WHAT YOU WILL DO
Extract the data below verbatim, from the line containing "You are a computer-use agent. This" through the line containing "Looking at the", both lines included, and leave out the images.

RECORDS FOR THIS EXERCISE
_ _ _
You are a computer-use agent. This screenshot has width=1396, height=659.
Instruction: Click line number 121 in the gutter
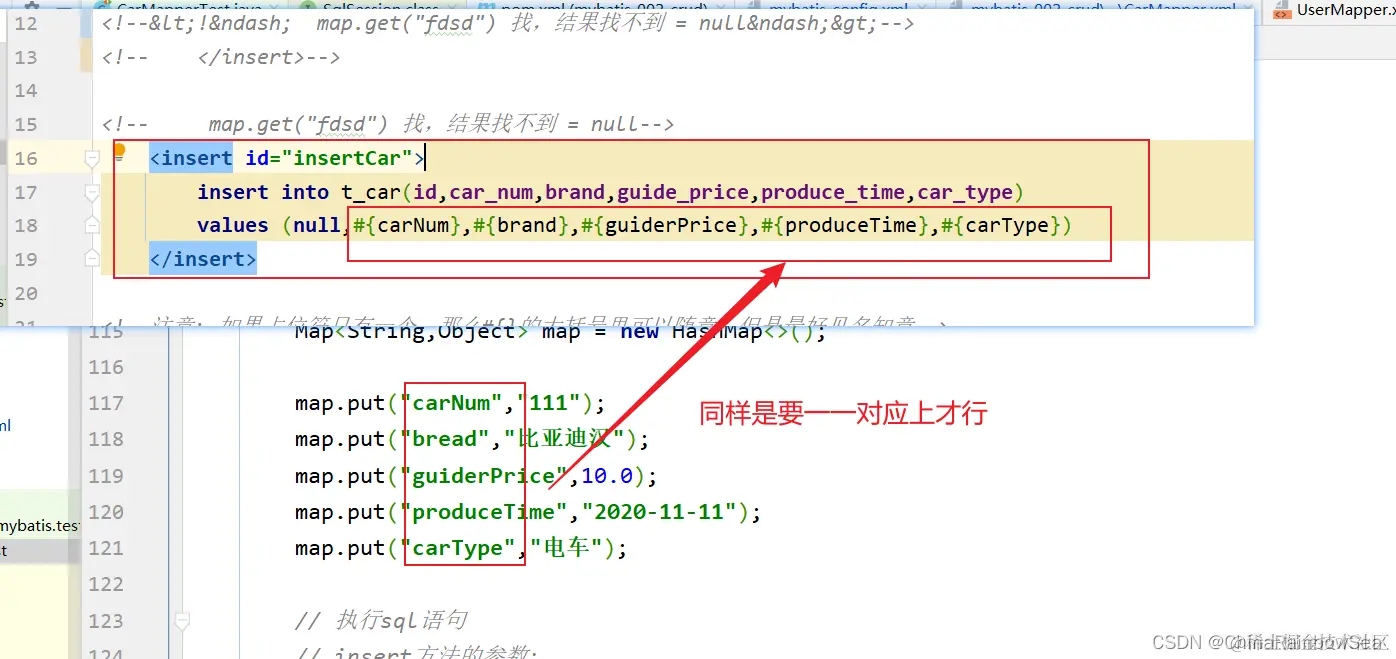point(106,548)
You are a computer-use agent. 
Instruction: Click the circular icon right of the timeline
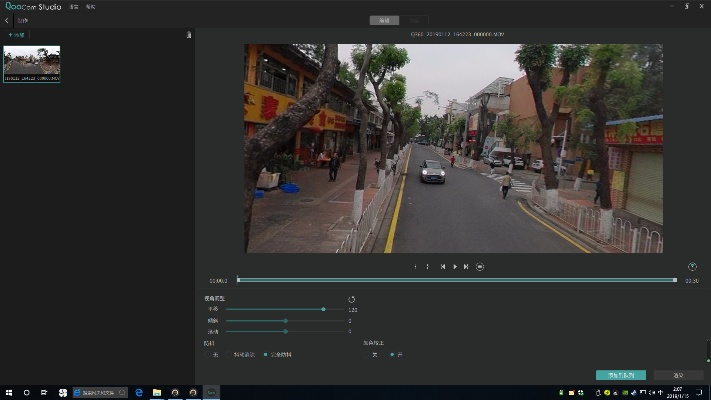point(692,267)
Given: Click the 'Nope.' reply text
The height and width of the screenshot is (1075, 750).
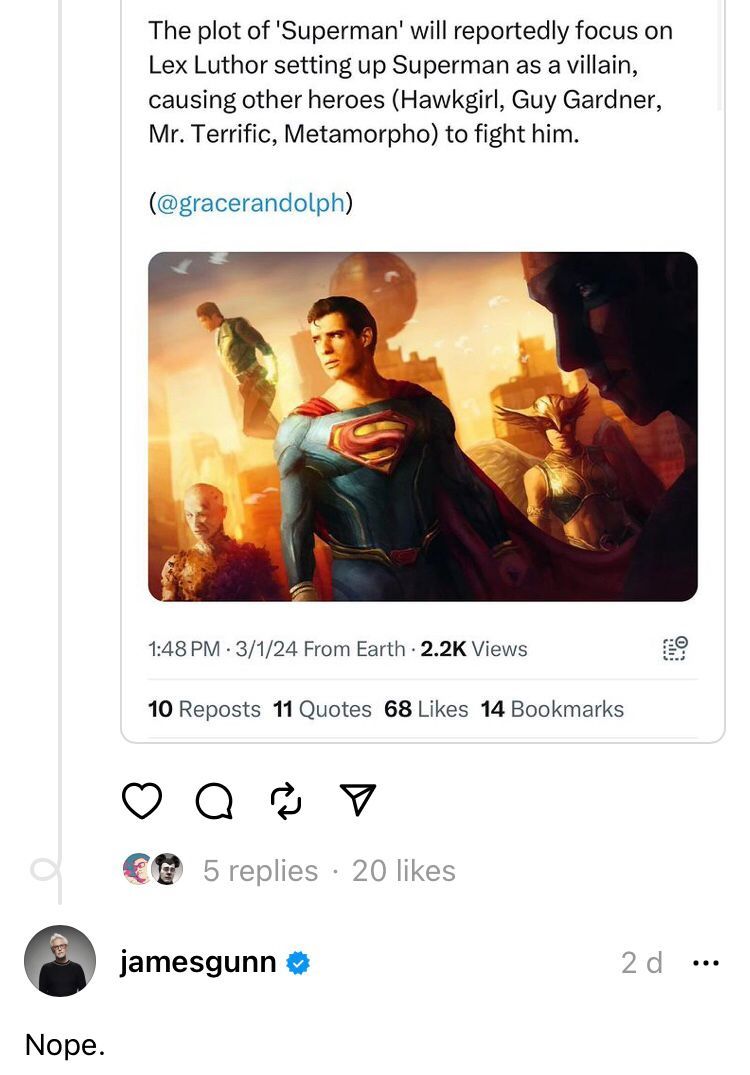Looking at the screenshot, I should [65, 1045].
_ _ _
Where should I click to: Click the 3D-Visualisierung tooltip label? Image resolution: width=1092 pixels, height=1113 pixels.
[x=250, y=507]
_ _ _
COMPLETED EXERCISE
You are a computer-use agent. This screenshot has width=1396, height=659.
Instruction: Click line number 121 in the gutter
point(106,548)
You are a computer-use agent. 
Instruction: Click the circular icon right of the timeline
point(692,267)
Given: Click the 'Nope.' reply text
The height and width of the screenshot is (1075, 750).
Looking at the screenshot, I should [65, 1045].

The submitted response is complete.